IDM : Comment évaluez-vous l’activité industrielle dans le secteur des matériaux de construction pour l’année 2003 ?

David Toledano : Nous avons réussi à avoir une année de palier, en rattrapant un petit peu les consommations de ciment le dernier mois de décembre, ce qui a nous permis d’avoir quasiment les mêmes chiffres que 2022. Donc, cela marque un palier et l’arrêt du recul de consommation de ciment. C’est un bon signe dans la mesure où le mois de décembre était un mois très actif. Nous avons eu un bond de consommation de 19 %, et nous terminons autour de 0,19%, pratiquement au même niveau par rapport à l’année dernière. Alors, cela nous donne un peu d’espoir. Concernant les autres métiers, c’est à peu près la même chose.

Le secteur qui a le moins bien évolué, c’est celui du bâtiment. Puisqu’il y a eu moins de 15% sur ce secteur, mais les autres secteurs, infrastructures, distribution, béton prêt à l’emploi, et autres produits en béton se sont bien comportés. Voilà ce qui nous fait dire que 2023 est une année de palier qui va nous permettre de repartir sur 2024 avec un peu plus d’espoir et d’optimisme.

Sur quoi fondez-vous cet optimisme pour 2024 ?

Il y a plusieurs programmes concernant la construction, les infrastructures et le développement du pays, avec plusieurs engagements dans divers secteurs, consécutivement d’abord à ce qui s’est passé à Al Haouz, qu’il faut reconstruire. Donc là, nous avons quand même une très grosse enveloppe de 120 milliards de dirhams sur 4 ou 5 ans pour pouvoir reconstruire. C’est quelque chose que nous allons accompagner. Il y a les infrastructures que le Maroc s’est engagé à réaliser, non seulement pour la CAN 2025 et par la suite, la coupe du monde. Mais, il y a plusieurs autres infrastructures de transport qui devraient se développer, que ce soit au niveau du chemin de fer, des autoroutes, des aéroports… Bref, beaucoup d’infrastructures qui nécessiteront l’utilisation importante des matériaux de construction. Surtout dans le bâtiment qui, jusque-là, était le parent pauvre. Et pour terminer, la décision de Sa Majesté, avec le gouvernement, de mettre en place le programme d’aide au logement, avec 100.000 dirhams au niveau des logements sociaux et 70.000 dirhams au niveau des moyen-standings, sans aucune contrainte de quantité pour les promoteurs qui peuvent construire et revendre à des primo-accédants. Voilà donc ce qui nous rend un peu plus optimistes. Nous avons un très bon espoir pour qu’il y ait une bonne relance du secteur du bâtiment et des travaux publics en général pour les prochaines années.

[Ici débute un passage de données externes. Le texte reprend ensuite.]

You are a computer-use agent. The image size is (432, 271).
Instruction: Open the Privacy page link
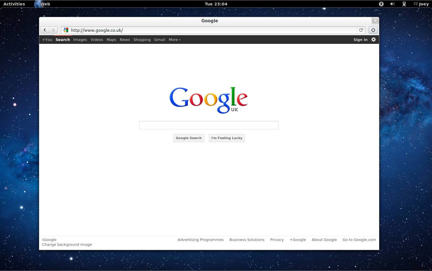click(x=276, y=240)
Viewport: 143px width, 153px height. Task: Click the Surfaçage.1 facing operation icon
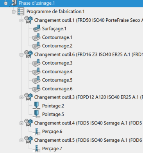[36, 28]
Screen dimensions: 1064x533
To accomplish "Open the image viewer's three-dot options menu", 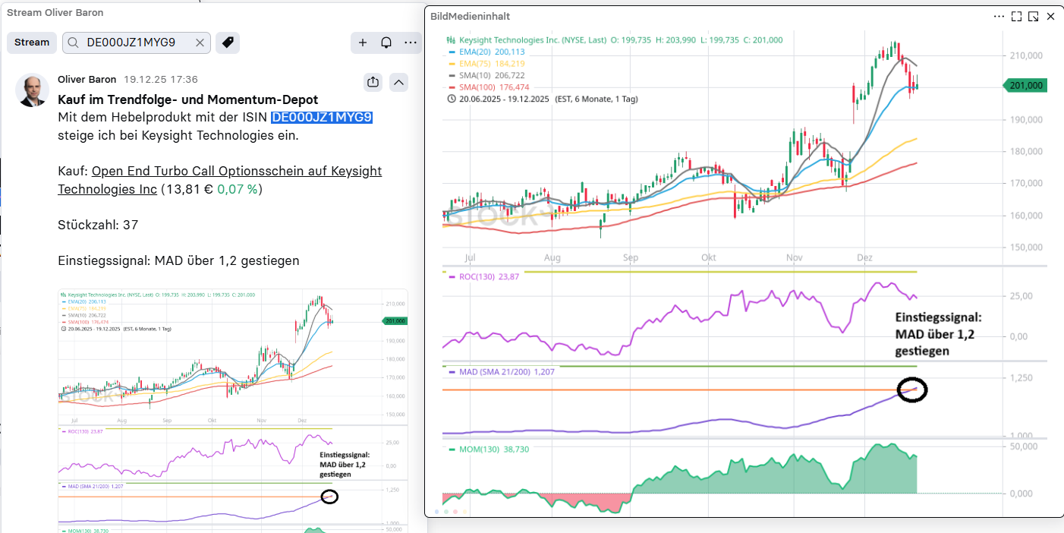I will 999,16.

Pensez-vous que cette embellie espérée donnera lieu à une création d’emplois durables ?

Évidemment ! Les investissements reprendront, ils ont déjà repris à certains niveaux d’ailleurs, les capacités augmenteront et lorsque vous avez des unités de production qui s’installent, c’est l’accompagnement, des emplois durables et du développement.

En ce qui concerne le Made In Morocco, quelle place occupe la valorisation du produit marocain dans votre activité ?

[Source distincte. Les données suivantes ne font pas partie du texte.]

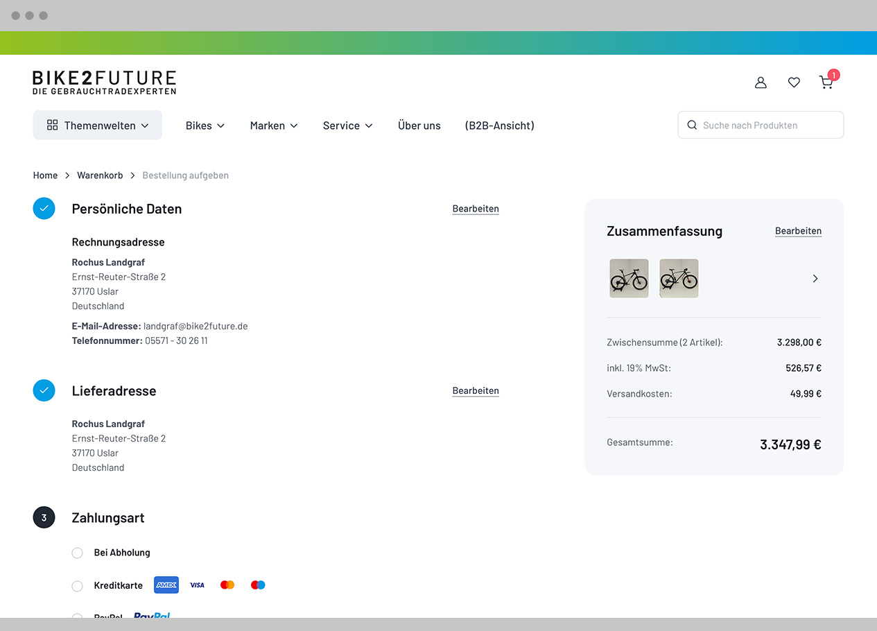Select the Bei Abholung payment option
The image size is (877, 631).
tap(78, 553)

Nous avons toute une politique d’exportation et d’encouragement des produits exportés sur lesquels nous travaillons avec le ministère de l’Industrie, notamment les appareils sanitaires. Vous avez des grandes sociétés qui sont en train d’achever des gros investissements d’expansion, que ce soit dans le sanitaire, dans le carreau. Il y a eu beaucoup d’investissements dans l’industrie du marbre. Donc là aussi, il y a une amélioration de la qualité de l’offre. En ce qui concerne les aciers, nous avons également une grosse capacité de production. Donc, nous avons des capacités à l’exportation sur au moins 4 ou 5 métiers de notre fédération, et nous sommes en train d’essayer de voir comment on peut les soutenir et les aider à se développer à l’exportation.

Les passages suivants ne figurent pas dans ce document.